La couleur de la couverture et son graphisme élégant, de ce rouge un peu agressif, comme la société décrite, disent déjà de la violence faite aux femmes à travers ces cinq destinées mais également à travers le temps. "les heures rouges" est un roman fictionnel qui alerte sur les dérives possibles d'une société oppressante qui remet en question le droit des femmes à être des femmes.

Les Simone Vieil, Benoïte Groult, ces pionnières de la liberté de la femme, accompagnent la voix de Leni Zumas pour rappeler que rien n'est jamais acquis.
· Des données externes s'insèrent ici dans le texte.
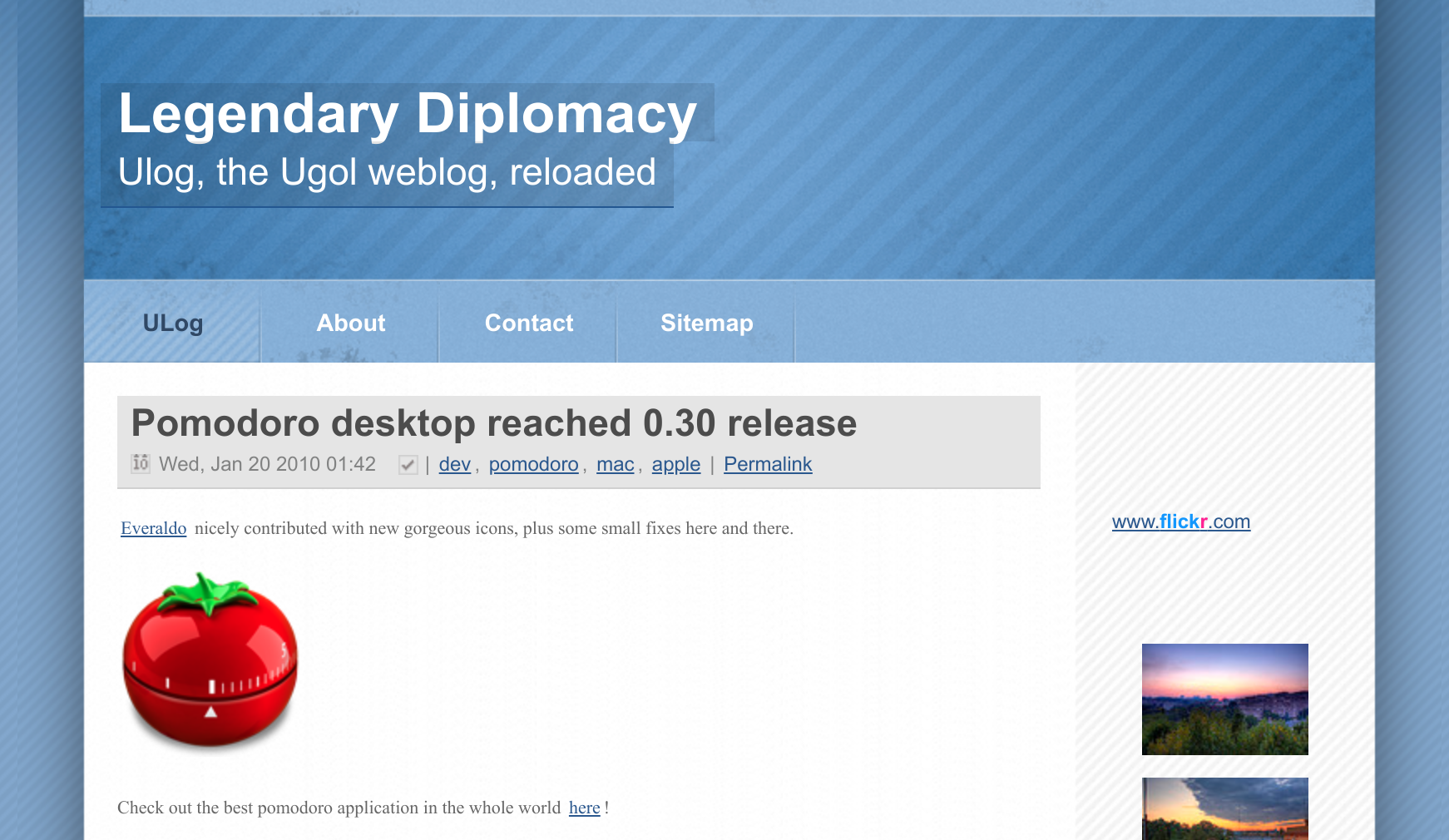
Task: Click the checkmark icon after the post date
Action: pos(408,464)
Long est le chemin, toujours semé d'embûches, de larmes, trop rarement d'espoirs et de victoires, comme en Irlande ou un référendum ouvre la voie aujourd'hui la voie à une loi qui rendra peut-être aux femmes la pleine possession de leur corps.

Le roman de Leni Zumas est poignant, réaliste. Il appelle à la vigilance, dit les frustrations des femmes au travers ces personnages, toujours touchantes, emblématiques d'une souffrance bien réelle. L'auteure d'une écriture directe, limpide, sensible, joue de l'ironie des situations, pose son décor dans une Amérique "Trumpienne" aux dérives moralistes sous-jacentes qui donne froid dans le dos.

Je remercie les Editions Presses de la cité pour cette plongée dans un univers pas si avant-gardiste, la découverte de la plume parfois lyrique de Leni Zumas et de sa belle foi en l'humanité pour traiter un sujet délicat.